Wyciek tajnych danych zauważył jako pierwszy we wrześniu dyrektor ds. cyberbezpieczeństwa w UpGuard - Chris Vickery. Uzyskał dostęp do tzw. wirtualnej chmury na serwerze Amazon Web przeznaczonej do przechowywania informacji. Znajdowało się w niej około 100 gigabajtów danych powiązanych z projektem wywiadu armii USA o nazwie operacyjnej "Czerwony Dysk" (Red Disk).

UpGuard poinformował o swoim odkryciu administrację federalną w październiku br. Dowództwo ds. wywiadu i bezpieczeństwa armii USA ma swoją siedzibę w Fort Belvoir w stanie Wirginia i jest częścią Agencji Bezpieczeństwa Krajowego (NSA).

Zgodnie z raportem ekspertów firmy Upguard dane, które wyciekły do internetu, zawierały informacje na temat "wewnętrznych danych i wirtualnych systemów używanych do poufnej komunikacji". Na serwerze Amazon Web odnaleziono wirtualny dysk twardy wraz z systemem operacyjnym bazującym na Linuxie.

Firma poinformowała także, że uważa, iż serwer ten był używany do wymiany tajnych informacji.
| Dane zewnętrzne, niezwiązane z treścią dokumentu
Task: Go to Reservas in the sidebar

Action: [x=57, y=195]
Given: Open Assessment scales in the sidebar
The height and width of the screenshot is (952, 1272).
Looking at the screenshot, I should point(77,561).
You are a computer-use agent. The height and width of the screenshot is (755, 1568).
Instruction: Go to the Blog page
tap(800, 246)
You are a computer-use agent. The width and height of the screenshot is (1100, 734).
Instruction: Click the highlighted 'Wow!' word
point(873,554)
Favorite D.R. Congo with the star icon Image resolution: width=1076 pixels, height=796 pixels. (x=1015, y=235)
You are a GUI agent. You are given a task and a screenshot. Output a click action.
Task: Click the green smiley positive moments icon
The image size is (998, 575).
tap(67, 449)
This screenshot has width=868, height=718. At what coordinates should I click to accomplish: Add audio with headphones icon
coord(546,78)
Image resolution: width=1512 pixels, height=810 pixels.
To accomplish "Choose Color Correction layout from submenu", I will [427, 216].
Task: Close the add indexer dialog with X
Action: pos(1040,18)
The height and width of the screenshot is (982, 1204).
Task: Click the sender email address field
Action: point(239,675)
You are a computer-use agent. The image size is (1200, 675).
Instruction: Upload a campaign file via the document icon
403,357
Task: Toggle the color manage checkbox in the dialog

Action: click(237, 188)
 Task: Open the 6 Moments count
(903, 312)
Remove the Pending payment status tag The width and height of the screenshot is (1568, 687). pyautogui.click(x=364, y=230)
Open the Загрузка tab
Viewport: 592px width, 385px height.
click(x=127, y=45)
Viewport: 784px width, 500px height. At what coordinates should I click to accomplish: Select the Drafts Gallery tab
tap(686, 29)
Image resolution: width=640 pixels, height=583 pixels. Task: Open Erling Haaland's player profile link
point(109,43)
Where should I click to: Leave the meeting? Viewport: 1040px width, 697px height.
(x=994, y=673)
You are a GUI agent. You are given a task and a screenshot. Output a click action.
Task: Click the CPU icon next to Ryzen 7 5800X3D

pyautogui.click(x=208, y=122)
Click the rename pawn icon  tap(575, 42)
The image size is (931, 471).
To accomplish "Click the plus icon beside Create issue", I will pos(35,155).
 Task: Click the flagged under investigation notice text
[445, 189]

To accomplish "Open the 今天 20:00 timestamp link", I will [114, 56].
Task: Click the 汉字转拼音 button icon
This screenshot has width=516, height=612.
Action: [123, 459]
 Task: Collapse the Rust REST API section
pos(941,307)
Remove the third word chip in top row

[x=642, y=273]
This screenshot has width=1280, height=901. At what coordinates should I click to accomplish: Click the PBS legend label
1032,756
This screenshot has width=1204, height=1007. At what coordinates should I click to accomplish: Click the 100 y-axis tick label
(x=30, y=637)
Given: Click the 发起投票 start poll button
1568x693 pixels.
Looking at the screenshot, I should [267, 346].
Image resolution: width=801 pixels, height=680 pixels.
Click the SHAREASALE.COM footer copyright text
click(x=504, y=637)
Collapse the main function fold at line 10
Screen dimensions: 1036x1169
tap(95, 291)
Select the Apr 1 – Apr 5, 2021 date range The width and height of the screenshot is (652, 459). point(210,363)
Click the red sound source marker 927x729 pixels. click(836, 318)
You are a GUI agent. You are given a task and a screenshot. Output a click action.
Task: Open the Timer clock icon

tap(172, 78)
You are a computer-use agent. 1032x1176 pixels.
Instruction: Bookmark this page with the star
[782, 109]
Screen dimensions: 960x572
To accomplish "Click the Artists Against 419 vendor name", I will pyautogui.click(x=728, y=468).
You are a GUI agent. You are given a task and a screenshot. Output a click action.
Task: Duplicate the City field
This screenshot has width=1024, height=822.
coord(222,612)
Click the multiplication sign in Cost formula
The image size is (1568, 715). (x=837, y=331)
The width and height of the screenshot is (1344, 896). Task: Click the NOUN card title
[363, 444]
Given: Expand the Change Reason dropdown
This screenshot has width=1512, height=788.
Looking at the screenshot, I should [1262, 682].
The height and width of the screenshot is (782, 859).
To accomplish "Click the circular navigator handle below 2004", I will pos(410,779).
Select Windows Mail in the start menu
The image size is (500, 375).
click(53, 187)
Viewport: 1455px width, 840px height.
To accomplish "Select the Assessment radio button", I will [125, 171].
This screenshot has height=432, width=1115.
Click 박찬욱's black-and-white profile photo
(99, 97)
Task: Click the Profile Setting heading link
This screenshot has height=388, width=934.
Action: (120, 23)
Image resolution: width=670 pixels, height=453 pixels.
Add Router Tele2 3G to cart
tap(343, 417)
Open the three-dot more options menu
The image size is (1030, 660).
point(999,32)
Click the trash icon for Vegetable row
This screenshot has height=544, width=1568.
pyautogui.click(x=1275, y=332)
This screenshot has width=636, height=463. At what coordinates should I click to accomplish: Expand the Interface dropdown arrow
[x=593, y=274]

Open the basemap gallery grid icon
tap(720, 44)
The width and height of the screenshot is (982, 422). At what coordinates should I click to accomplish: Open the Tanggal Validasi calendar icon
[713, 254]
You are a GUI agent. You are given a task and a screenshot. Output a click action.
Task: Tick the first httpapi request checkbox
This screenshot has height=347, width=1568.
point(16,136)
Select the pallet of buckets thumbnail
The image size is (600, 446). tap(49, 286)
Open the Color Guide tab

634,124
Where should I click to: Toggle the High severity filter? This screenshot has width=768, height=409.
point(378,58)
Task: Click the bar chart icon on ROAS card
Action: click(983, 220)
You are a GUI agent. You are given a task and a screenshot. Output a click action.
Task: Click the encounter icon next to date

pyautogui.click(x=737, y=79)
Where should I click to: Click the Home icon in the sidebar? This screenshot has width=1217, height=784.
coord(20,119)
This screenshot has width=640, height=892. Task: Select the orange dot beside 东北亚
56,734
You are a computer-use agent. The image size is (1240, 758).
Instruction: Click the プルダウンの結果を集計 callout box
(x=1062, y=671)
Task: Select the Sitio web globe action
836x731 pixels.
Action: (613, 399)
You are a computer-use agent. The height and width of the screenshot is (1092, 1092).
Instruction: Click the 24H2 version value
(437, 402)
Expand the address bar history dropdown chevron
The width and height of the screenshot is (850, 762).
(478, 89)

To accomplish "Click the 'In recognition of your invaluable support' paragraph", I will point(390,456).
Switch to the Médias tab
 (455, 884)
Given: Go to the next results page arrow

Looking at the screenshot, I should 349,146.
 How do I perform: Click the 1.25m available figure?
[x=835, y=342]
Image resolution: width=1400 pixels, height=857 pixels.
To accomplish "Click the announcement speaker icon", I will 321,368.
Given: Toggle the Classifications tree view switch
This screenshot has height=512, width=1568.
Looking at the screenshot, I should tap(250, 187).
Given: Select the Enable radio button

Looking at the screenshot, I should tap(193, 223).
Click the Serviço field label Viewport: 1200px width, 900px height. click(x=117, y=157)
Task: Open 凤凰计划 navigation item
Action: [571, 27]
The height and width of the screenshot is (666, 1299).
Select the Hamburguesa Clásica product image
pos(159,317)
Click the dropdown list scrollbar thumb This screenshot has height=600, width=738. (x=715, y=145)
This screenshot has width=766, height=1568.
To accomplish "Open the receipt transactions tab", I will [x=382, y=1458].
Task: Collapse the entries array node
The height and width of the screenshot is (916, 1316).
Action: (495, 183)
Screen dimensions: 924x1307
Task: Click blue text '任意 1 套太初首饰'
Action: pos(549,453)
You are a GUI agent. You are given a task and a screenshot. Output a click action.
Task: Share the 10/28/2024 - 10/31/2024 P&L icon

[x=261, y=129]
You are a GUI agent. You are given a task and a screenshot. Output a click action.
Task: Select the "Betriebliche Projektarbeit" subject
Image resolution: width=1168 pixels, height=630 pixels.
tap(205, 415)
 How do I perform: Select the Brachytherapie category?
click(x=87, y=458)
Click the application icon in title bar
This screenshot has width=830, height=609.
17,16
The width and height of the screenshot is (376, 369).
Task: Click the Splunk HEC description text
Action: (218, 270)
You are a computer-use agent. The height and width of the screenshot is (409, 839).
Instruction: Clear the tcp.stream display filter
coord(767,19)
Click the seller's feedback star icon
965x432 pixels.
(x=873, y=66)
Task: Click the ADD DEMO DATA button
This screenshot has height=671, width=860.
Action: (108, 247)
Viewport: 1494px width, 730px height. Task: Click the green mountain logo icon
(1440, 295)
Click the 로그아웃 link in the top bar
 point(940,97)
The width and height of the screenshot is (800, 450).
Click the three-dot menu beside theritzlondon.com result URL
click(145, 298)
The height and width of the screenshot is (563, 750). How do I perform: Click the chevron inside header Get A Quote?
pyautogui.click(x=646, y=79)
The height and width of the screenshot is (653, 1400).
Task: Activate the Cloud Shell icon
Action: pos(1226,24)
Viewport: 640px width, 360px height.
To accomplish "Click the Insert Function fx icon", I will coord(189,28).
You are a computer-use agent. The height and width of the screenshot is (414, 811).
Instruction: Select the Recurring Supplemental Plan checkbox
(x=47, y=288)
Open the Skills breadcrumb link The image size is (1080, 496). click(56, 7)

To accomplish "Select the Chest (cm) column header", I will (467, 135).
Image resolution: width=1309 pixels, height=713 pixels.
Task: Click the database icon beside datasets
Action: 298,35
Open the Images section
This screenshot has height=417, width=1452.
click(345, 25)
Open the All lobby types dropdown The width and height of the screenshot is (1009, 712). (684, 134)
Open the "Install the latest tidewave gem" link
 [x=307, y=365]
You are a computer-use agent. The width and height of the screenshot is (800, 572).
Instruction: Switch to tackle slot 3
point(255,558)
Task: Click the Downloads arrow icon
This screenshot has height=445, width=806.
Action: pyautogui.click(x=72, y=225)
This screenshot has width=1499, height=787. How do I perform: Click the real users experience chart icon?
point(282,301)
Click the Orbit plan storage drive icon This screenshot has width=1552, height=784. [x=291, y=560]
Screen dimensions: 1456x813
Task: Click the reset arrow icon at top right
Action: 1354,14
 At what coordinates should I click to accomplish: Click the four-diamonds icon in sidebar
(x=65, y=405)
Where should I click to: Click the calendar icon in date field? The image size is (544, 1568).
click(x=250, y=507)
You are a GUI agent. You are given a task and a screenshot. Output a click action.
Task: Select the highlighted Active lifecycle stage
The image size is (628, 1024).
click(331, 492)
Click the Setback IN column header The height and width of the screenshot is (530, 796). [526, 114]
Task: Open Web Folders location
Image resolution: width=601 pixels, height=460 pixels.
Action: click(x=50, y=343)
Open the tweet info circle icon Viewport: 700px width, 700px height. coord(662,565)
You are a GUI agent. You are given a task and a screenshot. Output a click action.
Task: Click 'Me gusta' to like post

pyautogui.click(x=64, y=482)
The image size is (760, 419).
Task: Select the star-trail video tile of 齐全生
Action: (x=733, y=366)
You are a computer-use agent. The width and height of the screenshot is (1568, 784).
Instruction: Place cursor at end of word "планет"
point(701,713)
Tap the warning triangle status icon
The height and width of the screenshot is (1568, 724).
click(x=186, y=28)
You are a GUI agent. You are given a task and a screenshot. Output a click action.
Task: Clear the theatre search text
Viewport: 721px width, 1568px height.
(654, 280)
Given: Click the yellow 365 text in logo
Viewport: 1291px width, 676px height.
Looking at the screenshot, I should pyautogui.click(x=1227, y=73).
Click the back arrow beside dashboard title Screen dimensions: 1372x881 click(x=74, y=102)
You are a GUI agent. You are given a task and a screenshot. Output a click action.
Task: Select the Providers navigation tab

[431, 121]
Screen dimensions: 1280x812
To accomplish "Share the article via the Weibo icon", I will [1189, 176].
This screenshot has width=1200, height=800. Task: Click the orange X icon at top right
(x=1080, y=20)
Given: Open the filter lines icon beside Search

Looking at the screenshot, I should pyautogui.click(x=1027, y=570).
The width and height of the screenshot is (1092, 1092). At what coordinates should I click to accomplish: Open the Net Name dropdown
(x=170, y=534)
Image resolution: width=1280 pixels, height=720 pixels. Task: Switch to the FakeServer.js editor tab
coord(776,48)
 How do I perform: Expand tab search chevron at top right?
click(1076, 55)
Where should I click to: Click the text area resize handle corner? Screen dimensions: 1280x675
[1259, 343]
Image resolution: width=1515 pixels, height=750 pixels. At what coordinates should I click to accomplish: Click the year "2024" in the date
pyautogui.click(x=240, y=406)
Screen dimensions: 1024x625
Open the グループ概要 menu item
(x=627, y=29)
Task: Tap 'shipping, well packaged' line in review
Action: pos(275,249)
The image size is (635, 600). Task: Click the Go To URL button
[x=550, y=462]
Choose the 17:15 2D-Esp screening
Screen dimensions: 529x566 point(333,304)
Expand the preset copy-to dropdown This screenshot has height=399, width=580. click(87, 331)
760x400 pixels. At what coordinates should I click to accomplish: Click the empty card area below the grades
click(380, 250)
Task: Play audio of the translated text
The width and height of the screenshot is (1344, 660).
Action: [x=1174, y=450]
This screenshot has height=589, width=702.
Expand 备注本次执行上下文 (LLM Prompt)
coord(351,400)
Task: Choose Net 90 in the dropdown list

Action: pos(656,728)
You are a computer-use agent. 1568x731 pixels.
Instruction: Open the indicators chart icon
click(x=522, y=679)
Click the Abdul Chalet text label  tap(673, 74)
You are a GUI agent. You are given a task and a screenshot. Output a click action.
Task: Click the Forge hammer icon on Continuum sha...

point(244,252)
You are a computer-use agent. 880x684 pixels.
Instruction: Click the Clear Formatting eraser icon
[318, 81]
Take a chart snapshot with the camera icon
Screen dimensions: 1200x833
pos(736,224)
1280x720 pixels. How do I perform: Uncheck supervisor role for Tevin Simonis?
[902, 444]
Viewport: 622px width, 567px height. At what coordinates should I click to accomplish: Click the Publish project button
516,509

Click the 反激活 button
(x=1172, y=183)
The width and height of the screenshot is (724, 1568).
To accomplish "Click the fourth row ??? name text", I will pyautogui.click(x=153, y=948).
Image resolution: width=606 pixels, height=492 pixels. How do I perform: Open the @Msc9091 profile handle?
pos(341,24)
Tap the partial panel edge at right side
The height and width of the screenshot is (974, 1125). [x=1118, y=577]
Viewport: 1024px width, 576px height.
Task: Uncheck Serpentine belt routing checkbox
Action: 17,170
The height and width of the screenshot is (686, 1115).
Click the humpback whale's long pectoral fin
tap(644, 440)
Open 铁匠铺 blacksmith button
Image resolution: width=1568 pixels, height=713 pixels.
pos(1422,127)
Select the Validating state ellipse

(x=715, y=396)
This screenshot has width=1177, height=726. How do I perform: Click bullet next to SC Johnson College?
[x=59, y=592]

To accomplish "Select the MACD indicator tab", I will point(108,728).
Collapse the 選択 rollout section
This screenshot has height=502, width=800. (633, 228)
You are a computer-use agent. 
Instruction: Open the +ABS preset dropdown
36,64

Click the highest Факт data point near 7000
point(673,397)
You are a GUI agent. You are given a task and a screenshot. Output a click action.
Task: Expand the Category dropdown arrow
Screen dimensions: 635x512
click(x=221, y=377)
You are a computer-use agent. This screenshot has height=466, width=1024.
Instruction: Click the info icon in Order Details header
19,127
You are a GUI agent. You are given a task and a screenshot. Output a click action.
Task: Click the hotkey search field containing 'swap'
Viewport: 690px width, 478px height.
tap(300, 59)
Niektóre znalezione pliki były oznaczone jako "Top Secret" (ściśle tajne), inne "NOFORN" (informacje na tyle wrażliwe, że nie można się nimi dzielić nawet z zagranicznymi sojusznikami USA).

Reklama

Według agencji AP projekt "Czerwony Dysk" był częścią systemu Distributed Common Ground, który został stworzony by umożliwić żołnierzom USA na całym świecie "uaktualnianie danych i dzielenie się informacjami w czasie rzeczywistym za pomocą jednej bazy wywiadowczej". Projekt został uznany za porażkę, a armia otworzyła dochodzenie w sprawie 93 mln dol. wydanych na finansowanie tego projektu.